I had a life changing experience recently. While the experience itself, a stint in the hard-core Kajang prison for a week, is a book in the making - the behaviour of human beings in exceptional situations, is worth a musing. I debated with myself for many days whether I should pen this piece in case it got read in a misconstrued manner but to remain silent, and not talk of my pain and disappointments, would be really hypocritical. Those who know me, know that I have always been one who speaks his mind without fear or favour. And so here it goes.

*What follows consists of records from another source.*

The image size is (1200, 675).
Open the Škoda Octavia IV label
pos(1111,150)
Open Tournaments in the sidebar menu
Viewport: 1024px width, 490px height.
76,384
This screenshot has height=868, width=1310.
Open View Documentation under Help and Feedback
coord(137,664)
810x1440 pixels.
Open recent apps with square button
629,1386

When the news of my (temporary) incarceration spread and the only way to free me was to pass the hat around to collect a sizeable amount towards the fine/bail became apparent, so did the true nature of friends and, sadly, family.
My soulmate, Wei Ling, called on (what we then thought were) our staunch supporters to pitch in towards the collection. She had considered carefully the financial affordability of those we sought assistance from. In other words, those that she asked help from, could more than afford to chip in. Don't get me wrong, a donation or a loan, is always at the option of the giver so I cannot assume that everyone will be as caring for my liberty. Considering that my freedom for a long stretch was at stake, mistakenly, I thought that people who claimed to be family and close friends, would want to see me "free" and therefore, would put aside all non critical cash calls and loan/contribute to the pool. That's when the proverbial "shit hit the fan" scenario ensued.

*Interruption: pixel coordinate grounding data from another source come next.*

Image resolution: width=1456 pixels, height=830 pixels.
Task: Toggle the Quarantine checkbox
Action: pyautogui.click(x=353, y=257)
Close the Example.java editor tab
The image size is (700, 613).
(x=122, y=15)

But first, my utmost appreciation to those who came forth even before WL could ask....and these were, by far, few. And some, I really apologize as I didn't know how deep your friendship/concern was for me....you showed it with you heart (and wallet) when it mattered most. I will always remember you. What touched me was, some of you, I hadn't seen or heard from for years and when you saw the news splashed across the media, quickly called WL and offered assistance immediately before she even asked. And then, there are those that organized "support groups" to pass the hat around towards the pool. Again, I am very thankful for your concern. You know who you are so I will keep it at that for privacy. All in all, we managed to raise the sizeable bail money to free me. I'm not sure if I can ever repay all or part of the monies contributed but it's a debt I will always remember. When I bounce back, every penny will be repaid till I'm alive.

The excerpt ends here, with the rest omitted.